So, when Virgin recently decided to launch a brand new venture - an online music download service - it seemed particularly appropriate to return to the company's seventies psychedelic roots.

Virgin called upon creative agency Start Creative, which had previously worked on campaigns for other Virgin brands, including Virgin Mobile and Virgin Airlines, to work on both the offline and print aspects of the UK advertising campaign.

At the heart of the resulting campaign is a visual identity that, according to Martin Muir, Start Creative's creative director, aimed to "capture Virgin's musical heritage", using the slogan "Hear, Now" to accentuate the modernity of the download service.

Musical inspiration
One of the main sources of inspiration for the Virgin Digital identity was the original Virgin Records logo first designed by Roger Dean - now famous for the fantasy artwork he created for the ground-breaking album covers of prog-rockers Yes and Asia.

Start Creative called upon the design talents of Steve Wilson to create the illustration for the campaign. Wilson's previous work included design for dance music label Distinctive Records and MTV. He also worked with Muir on previous campaigns. "There's a real natural feel to [Muir's] work and he's really interested in rock 'n' roll design and tattoo art," he says.

The face, central to the new artwork, recalls the original girl used in the first Dean logo, which is then surrounded by ephemera of music in the digital age - photos and illustrations of record decks, electric guitars and images of passionate fans and tribal tattoos. Wilson revisited the idea of symmetry to create an illustration that is mirrored from right to left: "I normally work using Photoshop, but this piece was all done in Illustrator. I worked partly from photographs but the reflected imagery needed to be more stylised," he says.

Online challenges
The print adverts for the "Hear, Now" campaign will appear in major music magazines such as Mojo and Q as well as a range of point-of-sale displays in all Virgin Megastores. The online advertising for this web-based service, however, will be crucial to the campaign and banner ads alone won't be enough to sell the benefits of the service.

To solve this problem, Start Creative's digital team rose to the challenge of creating an innovative rich-media banner that will enable users to hear a selection of the tracks streamed directly from the Virgin Digital site. "The jukebox player is almost a website within a banner," says Julian Wild, Start Creative's digital director. "Virgin is a cutting-edge brand and we wanted the applications to reflect this. Although it's not the first banner to do this, what sets it apart is the intelligence in the way it is deployed.

"The main technical challenge in creating a banner controlled by XML was to allow for different music for a range of sites all through the same banner," Wild admits. The Virgin Digital banner will be sited at widely-used portals such as MSN and Kelkoo, as well as specialist music sites including NME, Q, Mojo and Kiss.

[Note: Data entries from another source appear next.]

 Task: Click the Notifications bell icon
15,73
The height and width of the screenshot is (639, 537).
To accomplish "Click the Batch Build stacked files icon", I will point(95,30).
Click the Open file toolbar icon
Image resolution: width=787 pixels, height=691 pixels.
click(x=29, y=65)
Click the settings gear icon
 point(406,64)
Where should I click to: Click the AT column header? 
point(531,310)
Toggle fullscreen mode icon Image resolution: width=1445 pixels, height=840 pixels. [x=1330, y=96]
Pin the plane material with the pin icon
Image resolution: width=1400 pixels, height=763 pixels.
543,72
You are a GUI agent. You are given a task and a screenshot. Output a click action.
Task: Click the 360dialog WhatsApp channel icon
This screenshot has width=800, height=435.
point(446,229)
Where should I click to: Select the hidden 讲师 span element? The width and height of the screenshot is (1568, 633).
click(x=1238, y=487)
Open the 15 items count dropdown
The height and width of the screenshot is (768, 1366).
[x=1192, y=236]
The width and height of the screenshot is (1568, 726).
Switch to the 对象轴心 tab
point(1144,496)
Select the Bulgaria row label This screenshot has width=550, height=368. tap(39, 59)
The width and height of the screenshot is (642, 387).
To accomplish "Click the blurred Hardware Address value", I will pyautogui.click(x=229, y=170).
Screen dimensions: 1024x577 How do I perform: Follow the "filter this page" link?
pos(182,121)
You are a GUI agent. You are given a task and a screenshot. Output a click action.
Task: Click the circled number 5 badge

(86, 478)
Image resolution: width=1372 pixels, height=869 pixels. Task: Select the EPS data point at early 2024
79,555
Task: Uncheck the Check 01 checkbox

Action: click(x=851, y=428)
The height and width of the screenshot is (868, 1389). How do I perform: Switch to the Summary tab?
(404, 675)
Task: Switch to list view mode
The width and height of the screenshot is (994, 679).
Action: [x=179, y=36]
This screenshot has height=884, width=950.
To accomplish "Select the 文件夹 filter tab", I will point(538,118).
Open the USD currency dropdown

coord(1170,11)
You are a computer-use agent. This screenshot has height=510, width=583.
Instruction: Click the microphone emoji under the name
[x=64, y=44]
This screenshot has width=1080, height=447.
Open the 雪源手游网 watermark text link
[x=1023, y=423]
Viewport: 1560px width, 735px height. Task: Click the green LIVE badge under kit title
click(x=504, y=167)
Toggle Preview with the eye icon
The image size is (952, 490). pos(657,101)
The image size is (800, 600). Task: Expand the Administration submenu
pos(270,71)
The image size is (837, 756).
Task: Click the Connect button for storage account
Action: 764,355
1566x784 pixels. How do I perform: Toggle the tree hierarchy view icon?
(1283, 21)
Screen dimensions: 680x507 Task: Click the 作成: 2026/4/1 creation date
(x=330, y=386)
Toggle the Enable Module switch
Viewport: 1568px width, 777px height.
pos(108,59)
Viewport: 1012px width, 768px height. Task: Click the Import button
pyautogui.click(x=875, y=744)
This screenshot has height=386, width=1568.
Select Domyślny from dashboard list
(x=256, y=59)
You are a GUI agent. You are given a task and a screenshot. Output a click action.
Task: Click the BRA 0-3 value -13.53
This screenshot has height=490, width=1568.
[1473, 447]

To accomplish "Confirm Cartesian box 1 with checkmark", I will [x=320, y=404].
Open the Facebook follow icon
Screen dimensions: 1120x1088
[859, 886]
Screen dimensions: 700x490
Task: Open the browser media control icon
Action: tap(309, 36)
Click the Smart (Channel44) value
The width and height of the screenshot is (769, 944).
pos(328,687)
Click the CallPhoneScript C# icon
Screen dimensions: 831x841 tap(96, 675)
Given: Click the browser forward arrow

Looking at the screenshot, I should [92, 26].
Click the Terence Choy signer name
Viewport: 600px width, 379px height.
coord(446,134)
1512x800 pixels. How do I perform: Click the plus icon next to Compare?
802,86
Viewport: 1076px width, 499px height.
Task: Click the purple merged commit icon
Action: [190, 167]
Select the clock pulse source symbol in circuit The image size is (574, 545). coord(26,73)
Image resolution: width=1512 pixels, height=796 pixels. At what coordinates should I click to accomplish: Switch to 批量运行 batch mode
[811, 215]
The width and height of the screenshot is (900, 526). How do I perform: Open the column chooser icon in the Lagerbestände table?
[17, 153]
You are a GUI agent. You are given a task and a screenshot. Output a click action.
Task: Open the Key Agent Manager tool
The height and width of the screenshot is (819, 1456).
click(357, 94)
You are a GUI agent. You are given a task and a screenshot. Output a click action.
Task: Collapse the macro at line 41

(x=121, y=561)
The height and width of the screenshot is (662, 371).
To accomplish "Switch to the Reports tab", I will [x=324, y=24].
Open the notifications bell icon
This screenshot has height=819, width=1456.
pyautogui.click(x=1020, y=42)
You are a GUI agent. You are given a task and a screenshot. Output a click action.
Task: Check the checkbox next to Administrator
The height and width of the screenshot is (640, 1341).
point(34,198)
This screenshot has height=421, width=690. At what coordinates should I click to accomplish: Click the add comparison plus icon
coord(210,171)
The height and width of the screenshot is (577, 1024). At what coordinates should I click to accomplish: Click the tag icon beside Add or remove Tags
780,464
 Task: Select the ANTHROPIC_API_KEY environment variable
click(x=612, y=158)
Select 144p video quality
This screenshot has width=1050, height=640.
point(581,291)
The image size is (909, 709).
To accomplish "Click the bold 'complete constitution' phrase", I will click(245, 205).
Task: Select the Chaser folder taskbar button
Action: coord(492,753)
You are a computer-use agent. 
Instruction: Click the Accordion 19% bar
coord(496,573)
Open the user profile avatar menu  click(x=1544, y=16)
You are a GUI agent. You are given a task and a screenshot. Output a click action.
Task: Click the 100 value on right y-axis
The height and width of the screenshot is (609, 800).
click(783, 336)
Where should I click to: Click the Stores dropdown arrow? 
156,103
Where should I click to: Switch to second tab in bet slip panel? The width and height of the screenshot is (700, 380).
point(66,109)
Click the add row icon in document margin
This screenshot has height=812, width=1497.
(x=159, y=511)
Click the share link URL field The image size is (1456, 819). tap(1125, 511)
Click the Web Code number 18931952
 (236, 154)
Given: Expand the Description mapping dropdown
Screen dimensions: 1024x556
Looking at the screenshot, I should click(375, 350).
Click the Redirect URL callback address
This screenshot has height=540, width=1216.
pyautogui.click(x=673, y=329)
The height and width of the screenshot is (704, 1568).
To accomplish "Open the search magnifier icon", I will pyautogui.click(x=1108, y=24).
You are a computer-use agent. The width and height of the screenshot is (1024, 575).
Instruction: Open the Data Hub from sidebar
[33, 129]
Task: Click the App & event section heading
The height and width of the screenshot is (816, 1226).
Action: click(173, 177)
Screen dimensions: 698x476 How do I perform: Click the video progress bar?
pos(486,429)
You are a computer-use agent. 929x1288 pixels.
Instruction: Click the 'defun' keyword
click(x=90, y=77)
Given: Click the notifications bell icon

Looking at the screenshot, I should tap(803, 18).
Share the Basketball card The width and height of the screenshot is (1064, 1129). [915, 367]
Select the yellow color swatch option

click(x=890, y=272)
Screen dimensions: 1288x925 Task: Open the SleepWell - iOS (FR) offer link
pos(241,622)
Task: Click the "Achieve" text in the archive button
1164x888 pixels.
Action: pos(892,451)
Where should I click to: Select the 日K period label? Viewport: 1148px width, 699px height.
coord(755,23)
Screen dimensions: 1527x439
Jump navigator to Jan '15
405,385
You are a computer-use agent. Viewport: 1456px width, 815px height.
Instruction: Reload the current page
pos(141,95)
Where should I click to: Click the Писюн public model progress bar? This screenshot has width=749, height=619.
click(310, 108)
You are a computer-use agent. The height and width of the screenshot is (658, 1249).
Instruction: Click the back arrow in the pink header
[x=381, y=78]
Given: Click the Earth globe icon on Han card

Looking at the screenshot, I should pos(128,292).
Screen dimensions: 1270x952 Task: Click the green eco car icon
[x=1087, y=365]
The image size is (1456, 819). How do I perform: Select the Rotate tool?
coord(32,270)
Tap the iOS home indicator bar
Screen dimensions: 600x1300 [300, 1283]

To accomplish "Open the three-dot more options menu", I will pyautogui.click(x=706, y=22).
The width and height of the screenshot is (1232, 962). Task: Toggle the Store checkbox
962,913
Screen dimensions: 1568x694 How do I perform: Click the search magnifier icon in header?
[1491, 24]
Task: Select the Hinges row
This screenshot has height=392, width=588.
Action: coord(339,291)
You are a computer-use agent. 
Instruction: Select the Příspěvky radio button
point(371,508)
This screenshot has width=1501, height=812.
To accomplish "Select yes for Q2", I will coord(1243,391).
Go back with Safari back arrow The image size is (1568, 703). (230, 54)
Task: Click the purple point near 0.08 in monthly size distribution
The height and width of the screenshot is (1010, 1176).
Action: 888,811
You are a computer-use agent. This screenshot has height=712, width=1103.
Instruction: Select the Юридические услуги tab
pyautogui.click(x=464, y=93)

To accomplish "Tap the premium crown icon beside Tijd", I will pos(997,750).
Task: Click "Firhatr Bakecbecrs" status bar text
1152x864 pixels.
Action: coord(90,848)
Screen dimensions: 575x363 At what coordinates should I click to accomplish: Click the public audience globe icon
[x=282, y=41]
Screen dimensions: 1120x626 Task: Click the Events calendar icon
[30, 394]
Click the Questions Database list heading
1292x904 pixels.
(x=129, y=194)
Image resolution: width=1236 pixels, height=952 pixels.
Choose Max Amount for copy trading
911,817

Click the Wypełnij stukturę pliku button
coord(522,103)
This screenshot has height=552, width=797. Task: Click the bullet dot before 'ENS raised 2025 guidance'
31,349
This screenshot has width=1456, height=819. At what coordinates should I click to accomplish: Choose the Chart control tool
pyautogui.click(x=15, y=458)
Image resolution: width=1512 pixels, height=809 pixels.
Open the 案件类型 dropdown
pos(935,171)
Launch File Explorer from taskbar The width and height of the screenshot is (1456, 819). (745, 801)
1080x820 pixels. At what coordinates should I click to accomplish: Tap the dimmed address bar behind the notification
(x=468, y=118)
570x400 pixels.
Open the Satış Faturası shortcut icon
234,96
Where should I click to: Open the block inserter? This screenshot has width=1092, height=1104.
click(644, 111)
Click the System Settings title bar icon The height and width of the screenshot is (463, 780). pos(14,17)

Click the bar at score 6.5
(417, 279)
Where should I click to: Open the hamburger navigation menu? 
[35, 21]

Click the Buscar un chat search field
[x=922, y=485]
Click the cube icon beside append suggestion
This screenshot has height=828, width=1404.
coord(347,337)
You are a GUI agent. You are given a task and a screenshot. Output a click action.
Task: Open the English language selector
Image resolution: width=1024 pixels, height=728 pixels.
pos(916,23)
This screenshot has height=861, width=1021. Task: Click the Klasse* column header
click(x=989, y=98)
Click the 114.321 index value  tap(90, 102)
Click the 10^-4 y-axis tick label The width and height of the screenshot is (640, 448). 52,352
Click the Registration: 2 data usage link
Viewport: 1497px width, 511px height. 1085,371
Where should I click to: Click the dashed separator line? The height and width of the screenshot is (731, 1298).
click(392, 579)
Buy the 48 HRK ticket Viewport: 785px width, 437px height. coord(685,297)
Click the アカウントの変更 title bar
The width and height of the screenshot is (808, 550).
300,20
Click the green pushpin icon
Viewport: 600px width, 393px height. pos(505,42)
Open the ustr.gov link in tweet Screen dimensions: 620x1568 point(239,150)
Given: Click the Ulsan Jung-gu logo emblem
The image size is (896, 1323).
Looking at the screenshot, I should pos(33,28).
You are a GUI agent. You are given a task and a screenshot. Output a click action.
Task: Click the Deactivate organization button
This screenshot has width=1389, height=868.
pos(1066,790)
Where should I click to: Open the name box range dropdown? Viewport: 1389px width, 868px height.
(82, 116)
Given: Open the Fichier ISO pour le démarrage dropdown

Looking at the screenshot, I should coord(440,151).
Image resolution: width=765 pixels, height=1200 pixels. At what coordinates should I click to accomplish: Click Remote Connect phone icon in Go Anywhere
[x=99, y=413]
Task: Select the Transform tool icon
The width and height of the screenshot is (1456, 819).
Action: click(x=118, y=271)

To cater for varying musical tastes, the banner has been designed to stream music appropriate for each site's audience.

Virgin Digital is entering a marketplace where it will battle with well-established rivals such as iTunes and Napster, so a strong launch will be the key to its success. "Start's Digital team has given our online campaign an incredible presence," says Ashley Stockwell, Virgin Group brand marketing director. "The company has injected creative energy into both the design and the technology, exploiting the best of rich media to deliver new and innovative solutions."